WHAT IS ASKED: Please pick out and copy every line in the rows below that contains the word "height". Case counts.

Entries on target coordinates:
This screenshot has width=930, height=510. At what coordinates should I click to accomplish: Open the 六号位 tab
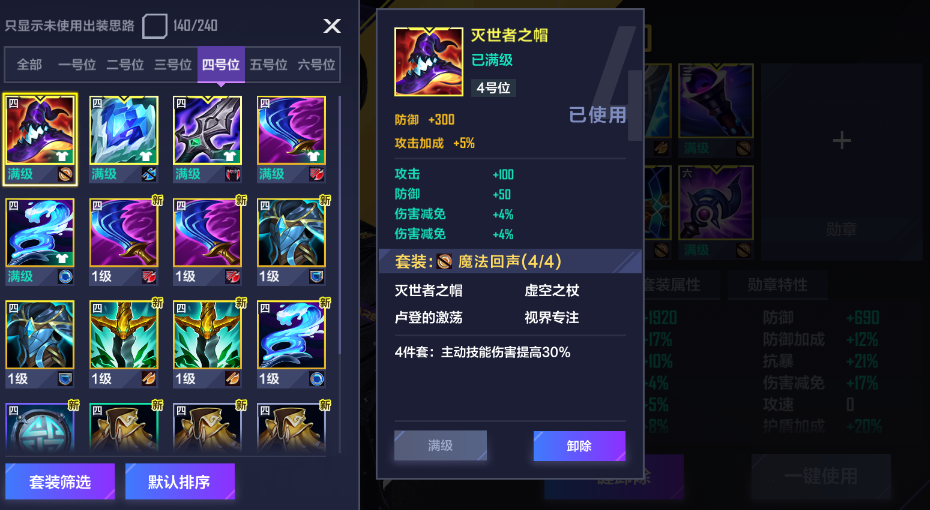317,65
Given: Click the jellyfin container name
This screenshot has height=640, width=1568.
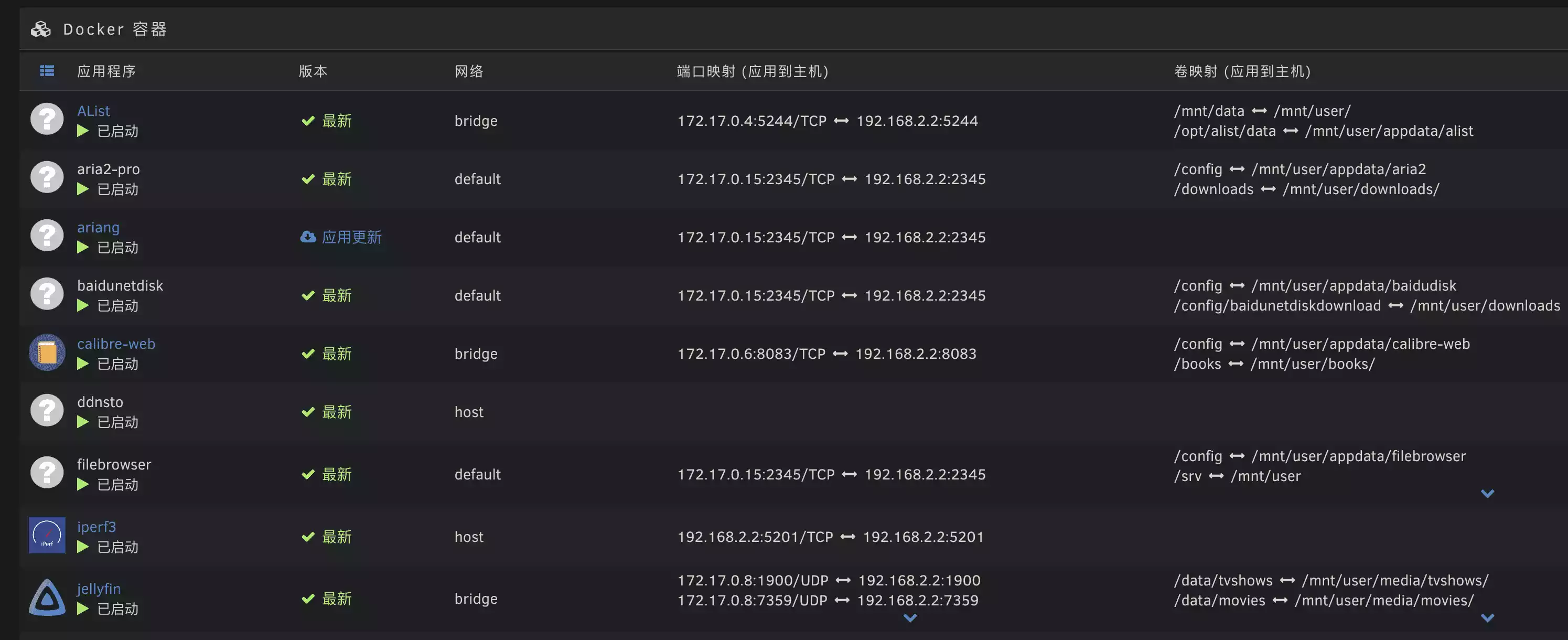Looking at the screenshot, I should (99, 589).

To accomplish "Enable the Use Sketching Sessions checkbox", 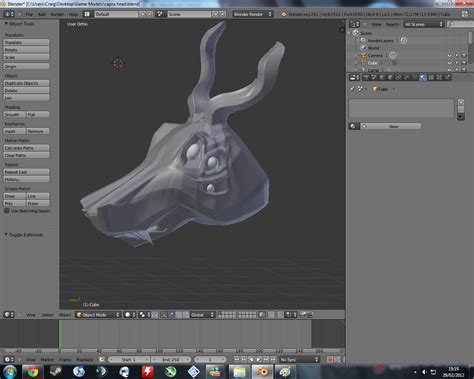I will click(7, 211).
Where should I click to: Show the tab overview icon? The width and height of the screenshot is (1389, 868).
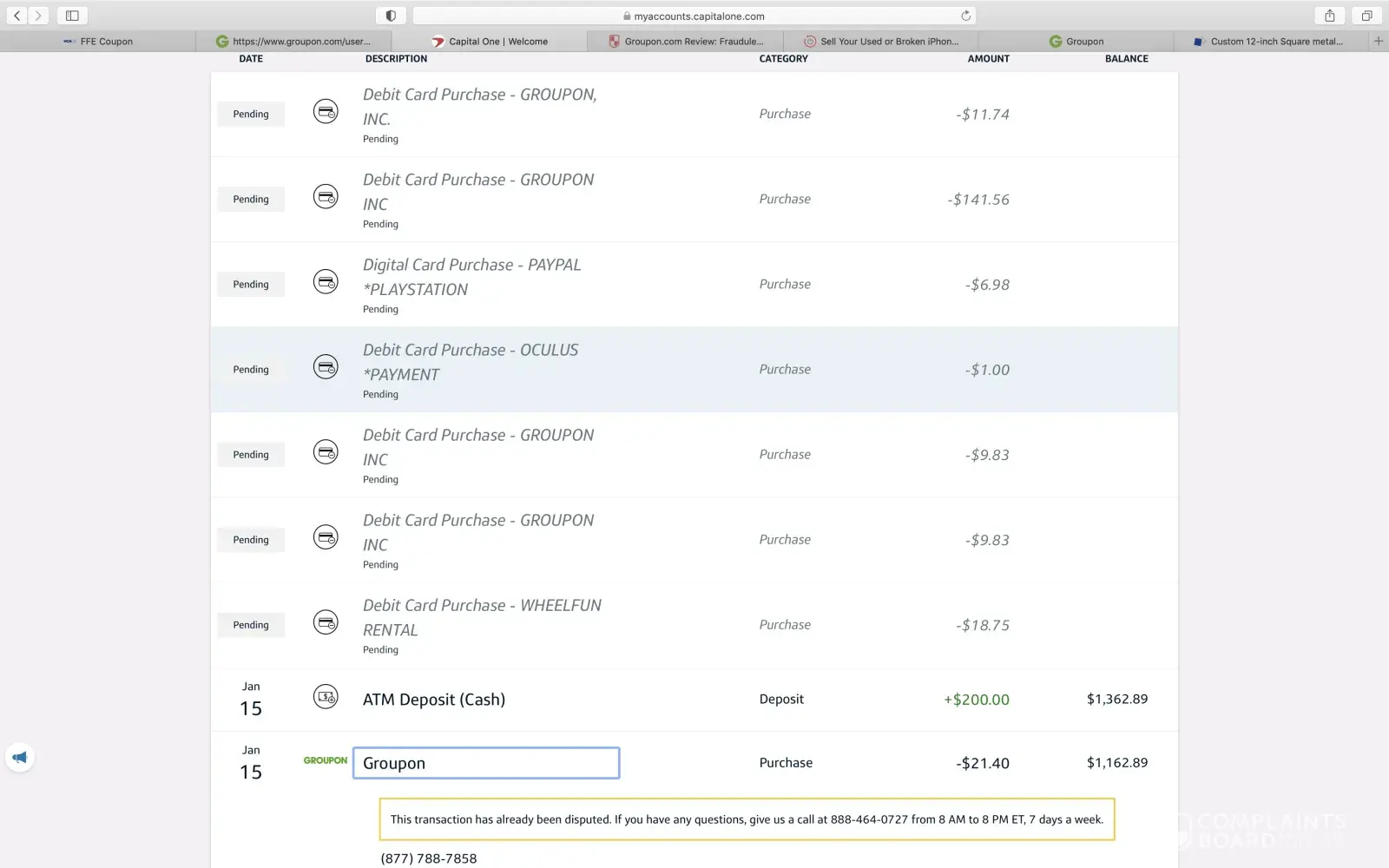click(1366, 16)
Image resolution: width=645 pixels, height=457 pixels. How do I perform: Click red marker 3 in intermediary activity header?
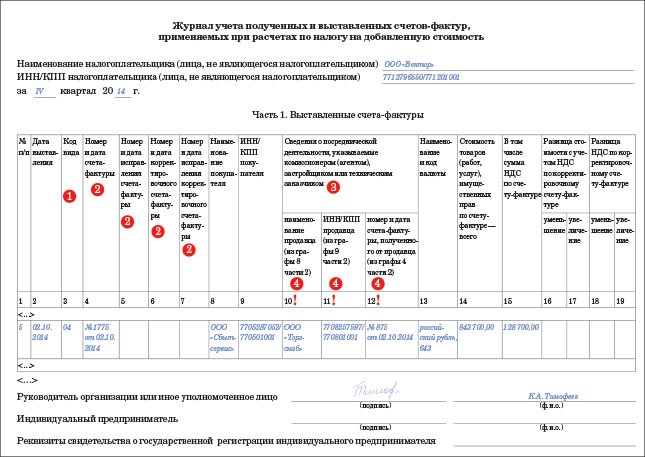tap(334, 187)
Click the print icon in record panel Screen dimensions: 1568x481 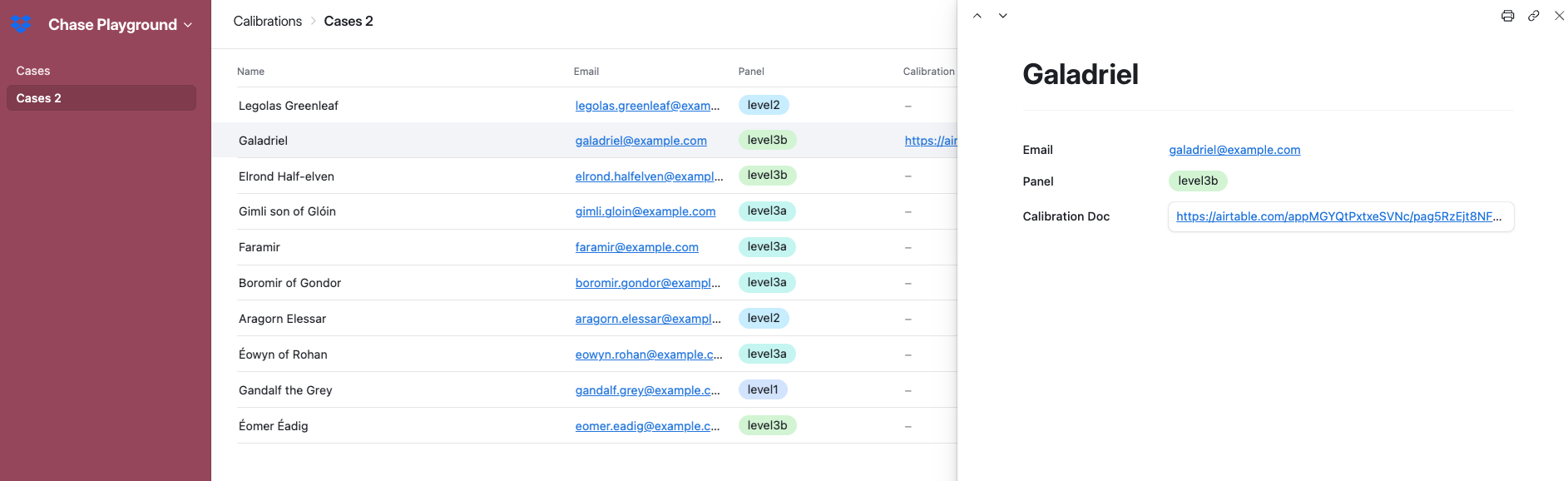click(x=1507, y=16)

RESULT:
This screenshot has width=930, height=510. At what coordinates should I click to accomplish: Open the 六号位 tab
This screenshot has height=640, width=1568.
Where should I click to: Show the tab overview icon? The width and height of the screenshot is (1389, 868).
Image resolution: width=645 pixels, height=457 pixels. How do I perform: Click red marker 3 in intermediary activity header?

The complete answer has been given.